Stated problem
Put every line of the rows below into a numbered list, omitting blank lines.

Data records
━━━━━━━━━━

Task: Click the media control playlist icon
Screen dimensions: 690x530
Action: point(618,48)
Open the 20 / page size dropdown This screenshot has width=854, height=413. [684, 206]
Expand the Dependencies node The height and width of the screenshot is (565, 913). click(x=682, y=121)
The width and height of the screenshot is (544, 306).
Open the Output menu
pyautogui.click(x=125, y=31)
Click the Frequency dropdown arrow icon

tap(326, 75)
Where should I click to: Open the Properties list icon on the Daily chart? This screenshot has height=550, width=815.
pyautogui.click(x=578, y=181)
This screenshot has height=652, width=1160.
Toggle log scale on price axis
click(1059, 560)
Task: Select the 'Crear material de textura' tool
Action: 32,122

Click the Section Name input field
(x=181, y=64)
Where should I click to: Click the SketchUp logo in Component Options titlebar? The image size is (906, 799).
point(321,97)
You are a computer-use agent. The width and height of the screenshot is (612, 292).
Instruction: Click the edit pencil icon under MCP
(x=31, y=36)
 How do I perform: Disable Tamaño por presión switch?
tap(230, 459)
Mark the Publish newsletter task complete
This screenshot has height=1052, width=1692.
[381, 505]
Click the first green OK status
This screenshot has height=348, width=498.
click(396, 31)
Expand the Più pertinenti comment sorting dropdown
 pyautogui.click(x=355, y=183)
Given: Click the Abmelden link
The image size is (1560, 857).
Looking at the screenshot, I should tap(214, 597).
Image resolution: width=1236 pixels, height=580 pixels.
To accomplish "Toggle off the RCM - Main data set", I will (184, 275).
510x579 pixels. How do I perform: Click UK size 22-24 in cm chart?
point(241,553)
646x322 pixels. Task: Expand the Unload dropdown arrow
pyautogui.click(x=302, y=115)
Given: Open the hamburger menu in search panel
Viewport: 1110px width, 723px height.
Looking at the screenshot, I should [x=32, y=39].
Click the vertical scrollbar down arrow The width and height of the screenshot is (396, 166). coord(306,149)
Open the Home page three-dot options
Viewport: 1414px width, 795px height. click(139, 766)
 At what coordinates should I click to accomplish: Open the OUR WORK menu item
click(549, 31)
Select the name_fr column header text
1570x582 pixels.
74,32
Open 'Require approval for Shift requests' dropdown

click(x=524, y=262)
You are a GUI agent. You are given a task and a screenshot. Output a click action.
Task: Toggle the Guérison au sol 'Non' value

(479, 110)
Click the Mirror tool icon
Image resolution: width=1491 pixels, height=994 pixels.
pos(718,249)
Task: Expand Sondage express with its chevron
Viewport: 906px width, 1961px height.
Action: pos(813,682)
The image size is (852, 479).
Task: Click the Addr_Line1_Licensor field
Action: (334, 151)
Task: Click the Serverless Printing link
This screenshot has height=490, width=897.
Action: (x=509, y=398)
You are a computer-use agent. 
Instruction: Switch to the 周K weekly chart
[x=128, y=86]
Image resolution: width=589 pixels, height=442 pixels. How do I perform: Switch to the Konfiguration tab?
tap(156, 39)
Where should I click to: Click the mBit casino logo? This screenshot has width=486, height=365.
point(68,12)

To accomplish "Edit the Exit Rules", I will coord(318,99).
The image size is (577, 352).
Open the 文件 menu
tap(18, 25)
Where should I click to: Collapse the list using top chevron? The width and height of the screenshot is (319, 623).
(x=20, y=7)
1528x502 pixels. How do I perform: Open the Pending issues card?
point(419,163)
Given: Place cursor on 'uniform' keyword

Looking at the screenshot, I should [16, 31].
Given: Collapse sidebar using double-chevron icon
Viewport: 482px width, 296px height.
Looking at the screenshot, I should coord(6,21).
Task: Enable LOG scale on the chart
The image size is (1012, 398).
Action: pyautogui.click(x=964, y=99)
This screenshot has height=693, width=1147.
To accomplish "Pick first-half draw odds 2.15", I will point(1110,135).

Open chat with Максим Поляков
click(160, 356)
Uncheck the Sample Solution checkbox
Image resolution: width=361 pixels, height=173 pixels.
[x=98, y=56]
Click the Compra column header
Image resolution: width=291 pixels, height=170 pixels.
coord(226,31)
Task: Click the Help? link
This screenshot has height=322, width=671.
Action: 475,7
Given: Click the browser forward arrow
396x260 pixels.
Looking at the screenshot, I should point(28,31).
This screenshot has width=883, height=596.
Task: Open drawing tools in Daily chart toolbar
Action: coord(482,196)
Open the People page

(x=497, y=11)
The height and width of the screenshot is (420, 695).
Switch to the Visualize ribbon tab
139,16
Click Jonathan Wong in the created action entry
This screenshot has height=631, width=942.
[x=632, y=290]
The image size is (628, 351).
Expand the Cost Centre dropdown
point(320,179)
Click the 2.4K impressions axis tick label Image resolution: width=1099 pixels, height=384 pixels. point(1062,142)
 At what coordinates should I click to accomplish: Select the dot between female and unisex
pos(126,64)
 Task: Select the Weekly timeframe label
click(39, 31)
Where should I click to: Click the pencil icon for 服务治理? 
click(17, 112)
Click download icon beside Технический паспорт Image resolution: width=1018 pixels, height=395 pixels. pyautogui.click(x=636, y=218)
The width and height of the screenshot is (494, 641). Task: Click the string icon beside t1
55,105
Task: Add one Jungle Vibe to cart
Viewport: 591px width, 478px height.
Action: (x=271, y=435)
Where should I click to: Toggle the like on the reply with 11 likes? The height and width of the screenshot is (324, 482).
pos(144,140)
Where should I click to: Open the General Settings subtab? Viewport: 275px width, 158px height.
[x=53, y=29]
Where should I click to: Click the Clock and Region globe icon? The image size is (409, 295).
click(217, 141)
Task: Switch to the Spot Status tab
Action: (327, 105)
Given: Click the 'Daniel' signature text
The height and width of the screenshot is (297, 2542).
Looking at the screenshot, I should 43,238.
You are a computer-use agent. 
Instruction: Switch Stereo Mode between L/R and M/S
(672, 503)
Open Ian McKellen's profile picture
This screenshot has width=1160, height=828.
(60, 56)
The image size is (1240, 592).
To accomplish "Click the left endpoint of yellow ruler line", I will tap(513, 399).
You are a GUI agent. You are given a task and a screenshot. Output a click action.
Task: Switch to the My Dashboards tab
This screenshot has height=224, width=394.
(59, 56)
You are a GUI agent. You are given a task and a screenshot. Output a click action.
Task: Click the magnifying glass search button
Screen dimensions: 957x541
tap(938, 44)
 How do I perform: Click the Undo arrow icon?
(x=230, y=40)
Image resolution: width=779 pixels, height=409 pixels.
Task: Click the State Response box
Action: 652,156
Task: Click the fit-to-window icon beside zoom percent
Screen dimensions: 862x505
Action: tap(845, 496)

━━━━━━━━━━

Worked answer
1. Task: Click the media control playlist icon
2. Screen dimensions: 690x530
3. Action: point(618,48)
4. Open the 20 / page size dropdown This screenshot has width=854, height=413. [684, 206]
5. Expand the Dependencies node The height and width of the screenshot is (565, 913). click(x=682, y=121)
6. The width and height of the screenshot is (544, 306).
7. Open the Output menu
8. pyautogui.click(x=125, y=31)
9. Click the Frequency dropdown arrow icon
10. tap(326, 75)
11. Where should I click to: Open the Properties list icon on the Daily chart? This screenshot has height=550, width=815.
12. pyautogui.click(x=578, y=181)
13. This screenshot has height=652, width=1160.
14. Toggle log scale on price axis
15. click(1059, 560)
16. Task: Select the 'Crear material de textura' tool
17. Action: 32,122
18. Click the Section Name input field
19. (x=181, y=64)
20. Where should I click to: Click the SketchUp logo in Component Options titlebar? The image size is (906, 799).
21. point(321,97)
22. You are a computer-use agent. The width and height of the screenshot is (612, 292).
23. Instruction: Click the edit pencil icon under MCP
24. (x=31, y=36)
25.  How do I perform: Disable Tamaño por presión switch?
26. tap(230, 459)
27. Mark the Publish newsletter task complete
28. This screenshot has height=1052, width=1692.
29. [381, 505]
30. Click the first green OK status
31. This screenshot has height=348, width=498.
32. click(396, 31)
33. Expand the Più pertinenti comment sorting dropdown
34.  pyautogui.click(x=355, y=183)
35. Given: Click the Abmelden link
36. The image size is (1560, 857).
37. Looking at the screenshot, I should tap(214, 597).
38. Image resolution: width=1236 pixels, height=580 pixels.
39. To accomplish "Toggle off the RCM - Main data set", I will (184, 275).
40. 510x579 pixels. How do I perform: Click UK size 22-24 in cm chart?
41. point(241,553)
42. 646x322 pixels. Task: Expand the Unload dropdown arrow
43. pyautogui.click(x=302, y=115)
44. Given: Open the hamburger menu in search panel
45. Viewport: 1110px width, 723px height.
46. Looking at the screenshot, I should [x=32, y=39].
47. Click the vertical scrollbar down arrow The width and height of the screenshot is (396, 166). coord(306,149)
48. Open the Home page three-dot options
49. Viewport: 1414px width, 795px height. click(139, 766)
50.  At what coordinates should I click to accomplish: Open the OUR WORK menu item
51. click(549, 31)
52. Select the name_fr column header text
53. 1570x582 pixels.
54. 74,32
55. Open 'Require approval for Shift requests' dropdown
56. click(x=524, y=262)
57. You are a GUI agent. You are given a task and a screenshot. Output a click action.
58. Task: Toggle the Guérison au sol 'Non' value
59. (479, 110)
60. Click the Mirror tool icon
61. Image resolution: width=1491 pixels, height=994 pixels.
62. pos(718,249)
63. Task: Expand Sondage express with its chevron
64. Viewport: 906px width, 1961px height.
65. Action: pos(813,682)
66. The image size is (852, 479).
67. Task: Click the Addr_Line1_Licensor field
68. Action: (334, 151)
69. Task: Click the Serverless Printing link
70. This screenshot has height=490, width=897.
71. Action: (x=509, y=398)
72. You are a computer-use agent. 
73. Instruction: Switch to the 周K weekly chart
74. [x=128, y=86]
75. Image resolution: width=589 pixels, height=442 pixels. How do I perform: Switch to the Konfiguration tab?
76. tap(156, 39)
77. Where should I click to: Click the mBit casino logo? This screenshot has width=486, height=365.
78. point(68,12)
79. To accomplish "Edit the Exit Rules", I will coord(318,99).
80. The image size is (577, 352).
81. Open the 文件 menu
82. tap(18, 25)
83. Where should I click to: Collapse the list using top chevron? The width and height of the screenshot is (319, 623).
84. (x=20, y=7)
85. 1528x502 pixels. How do I perform: Open the Pending issues card?
86. point(419,163)
87. Given: Place cursor on 'uniform' keyword
88. Looking at the screenshot, I should [16, 31].
89. Given: Collapse sidebar using double-chevron icon
90. Viewport: 482px width, 296px height.
91. Looking at the screenshot, I should coord(6,21).
92. Task: Enable LOG scale on the chart
93. The image size is (1012, 398).
94. Action: pyautogui.click(x=964, y=99)
95. This screenshot has height=693, width=1147.
96. To accomplish "Pick first-half draw odds 2.15", I will point(1110,135).
97. Open chat with Максим Поляков
98. click(160, 356)
99. Uncheck the Sample Solution checkbox
100. Image resolution: width=361 pixels, height=173 pixels.
101. [x=98, y=56]
102. Click the Compra column header
103. Image resolution: width=291 pixels, height=170 pixels.
104. coord(226,31)
105. Task: Click the Help? link
106. This screenshot has height=322, width=671.
107. Action: 475,7
108. Given: Click the browser forward arrow
109. 396x260 pixels.
110. Looking at the screenshot, I should point(28,31).
111. This screenshot has width=883, height=596.
112. Task: Open drawing tools in Daily chart toolbar
113. Action: coord(482,196)
114. Open the People page
115. (x=497, y=11)
116. The height and width of the screenshot is (420, 695).
117. Switch to the Visualize ribbon tab
118. 139,16
119. Click Jonathan Wong in the created action entry
120. This screenshot has height=631, width=942.
121. [x=632, y=290]
122. The image size is (628, 351).
123. Expand the Cost Centre dropdown
124. point(320,179)
125. Click the 2.4K impressions axis tick label Image resolution: width=1099 pixels, height=384 pixels. point(1062,142)
126.  At what coordinates should I click to accomplish: Select the dot between female and unisex
127. pos(126,64)
128.  Task: Select the Weekly timeframe label
129. click(39, 31)
130. Where should I click to: Click the pencil icon for 服务治理? 
131. click(17, 112)
132. Click download icon beside Технический паспорт Image resolution: width=1018 pixels, height=395 pixels. pyautogui.click(x=636, y=218)
133. The width and height of the screenshot is (494, 641). Task: Click the string icon beside t1
134. 55,105
135. Task: Add one Jungle Vibe to cart
136. Viewport: 591px width, 478px height.
137. Action: (x=271, y=435)
138. Where should I click to: Toggle the like on the reply with 11 likes? The height and width of the screenshot is (324, 482).
139. pos(144,140)
140. Where should I click to: Open the General Settings subtab? Viewport: 275px width, 158px height.
141. [x=53, y=29]
142. Where should I click to: Click the Clock and Region globe icon? The image size is (409, 295).
143. click(217, 141)
144. Task: Switch to the Spot Status tab
145. Action: (327, 105)
146. Given: Click the 'Daniel' signature text
147. The height and width of the screenshot is (297, 2542).
148. Looking at the screenshot, I should 43,238.
149. You are a computer-use agent. 
150. Instruction: Switch Stereo Mode between L/R and M/S
151. (672, 503)
152. Open Ian McKellen's profile picture
153. This screenshot has width=1160, height=828.
154. (60, 56)
155. The image size is (1240, 592).
156. To accomplish "Click the left endpoint of yellow ruler line", I will tap(513, 399).
157. You are a GUI agent. You are given a task and a screenshot. Output a click action.
158. Task: Switch to the My Dashboards tab
159. This screenshot has height=224, width=394.
160. (59, 56)
161. You are a GUI agent. You are given a task and a screenshot. Output a click action.
162. Task: Click the magnifying glass search button
163. Screen dimensions: 957x541
164. tap(938, 44)
165.  How do I perform: Click the Undo arrow icon?
166. (x=230, y=40)
167. Image resolution: width=779 pixels, height=409 pixels.
168. Task: Click the State Response box
169. Action: 652,156
170. Task: Click the fit-to-window icon beside zoom percent
171. Screen dimensions: 862x505
172. Action: tap(845, 496)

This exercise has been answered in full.